Key-value stores as batch process output
Search indexes are just one example of the possible outputs of a batch processing workflow. Another common use for batch processing is to build machine learning systems such as classifiers (e.g., spam filters, anomaly detection, image recognition) and recommendation systems (e.g., people you may know, products you may be interested in, or related searches ).
The output of those batch jobs is often some kind of database: for example, a database that can be queried by user ID to obtain suggested friends for that user, or a database that can be queried by product ID to get a list of related products .
These databases need to be queried from the web application that handles user requests, which is usually separate from the Hadoop infrastructure. So how does the output from the batch process get back into a database where the web application can query it?

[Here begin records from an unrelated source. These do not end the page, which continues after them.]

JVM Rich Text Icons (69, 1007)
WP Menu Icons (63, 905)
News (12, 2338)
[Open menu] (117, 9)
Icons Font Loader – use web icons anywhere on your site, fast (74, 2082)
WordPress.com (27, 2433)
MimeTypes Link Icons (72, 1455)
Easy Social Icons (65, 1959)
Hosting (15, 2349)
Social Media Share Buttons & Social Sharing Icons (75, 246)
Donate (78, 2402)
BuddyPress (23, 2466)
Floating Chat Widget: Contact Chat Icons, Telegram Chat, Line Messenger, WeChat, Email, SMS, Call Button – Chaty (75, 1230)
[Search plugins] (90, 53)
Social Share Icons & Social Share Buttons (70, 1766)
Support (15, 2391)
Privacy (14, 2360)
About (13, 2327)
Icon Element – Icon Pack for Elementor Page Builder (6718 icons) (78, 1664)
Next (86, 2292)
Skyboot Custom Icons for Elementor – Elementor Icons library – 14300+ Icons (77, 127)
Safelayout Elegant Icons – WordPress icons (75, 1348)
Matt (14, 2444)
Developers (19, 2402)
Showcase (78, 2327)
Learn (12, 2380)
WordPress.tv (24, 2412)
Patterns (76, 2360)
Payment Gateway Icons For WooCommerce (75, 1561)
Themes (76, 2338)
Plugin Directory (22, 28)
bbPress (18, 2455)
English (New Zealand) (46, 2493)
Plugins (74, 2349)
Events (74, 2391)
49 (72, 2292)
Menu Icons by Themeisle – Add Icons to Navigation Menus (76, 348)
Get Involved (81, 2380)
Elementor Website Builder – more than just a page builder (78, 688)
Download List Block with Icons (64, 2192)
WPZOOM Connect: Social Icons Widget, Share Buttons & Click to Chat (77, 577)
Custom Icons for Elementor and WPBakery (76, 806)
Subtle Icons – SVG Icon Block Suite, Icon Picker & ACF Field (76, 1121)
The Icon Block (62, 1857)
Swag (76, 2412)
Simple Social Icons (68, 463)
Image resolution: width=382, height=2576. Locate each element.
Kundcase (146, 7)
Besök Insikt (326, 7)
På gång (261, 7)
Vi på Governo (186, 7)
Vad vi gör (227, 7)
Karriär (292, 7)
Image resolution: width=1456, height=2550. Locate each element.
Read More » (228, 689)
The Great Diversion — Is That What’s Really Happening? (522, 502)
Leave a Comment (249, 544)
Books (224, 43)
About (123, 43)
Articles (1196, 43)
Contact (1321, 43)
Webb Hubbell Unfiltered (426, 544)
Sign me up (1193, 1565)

The most obvious choice might be to use the client library for your favorite database directly within a mapper or reducer, and to write from the batch job directly to the database server, one record at a time. This will work (assuming your firewall rules allow direct access from your Hadoop environment to your production databases), but it is a bad idea for several reasons:
- • As discussed previously in the context of joins, making a network request for every single record is orders of magnitude slower than the normal throughput of a batch task. Even if the client library supports batching, performance is likely to be poor.
- • MapReduce jobs often run many tasks in parallel. If all the mappers or reducers concurrently write to the same output database, with a rate expected of a batch process, that database can easily be overwhelmed, and its performance for quer?ies is likely to suffer. This can in turn cause operational problems in other parts of the system .
- • Normally, MapReduce provides a clean all-or-nothing guarantee for job output: if a job succeeds, the result is the output of running every task exactly once, even if some tasks failed and had to be retried along the way; if the entire job fails, no output is produced. However, writing to an external system from inside a job produces externally visible side effects that cannot be hidden in this way. Thus, you have to worry about the results from partially completed jobs being visible to other systems, and the complexities of Hadoop task attempts and speculative execution.
A much better solution is to build a brand-new database inside the batch job and write it as files to the job’s output directory in the distributed filesystem, just like the search indexes in the last section. Those data files are then immutable once written, and can be loaded in bulk into servers that handle read-only queries. Various key- value stores support building database files in MapReduce jobs, including Voldemort , Terrapin , ElephantDB , and HBase bulk loading .
Building these database files is a good use of MapReduce: using a mapper to extract a key and then sorting by that key is already a lot of the work required to build an index. Since most of these key-value stores are read-only (the files can only be written once by a batch job and are then immutable), the data structures are quite simple. For example, they do not require a WAL (see “Making B-trees reliable” on page 82).
When loading data into Voldemort, the server continues serving requests to the old data files while the new data files are copied from the distributed filesystem to the server’s local disk. Once the copying is complete, the server atomically switches over to querying the new files. If anything goes wrong in this process, it can easily switch back to the old files again, since they are still there and immutable .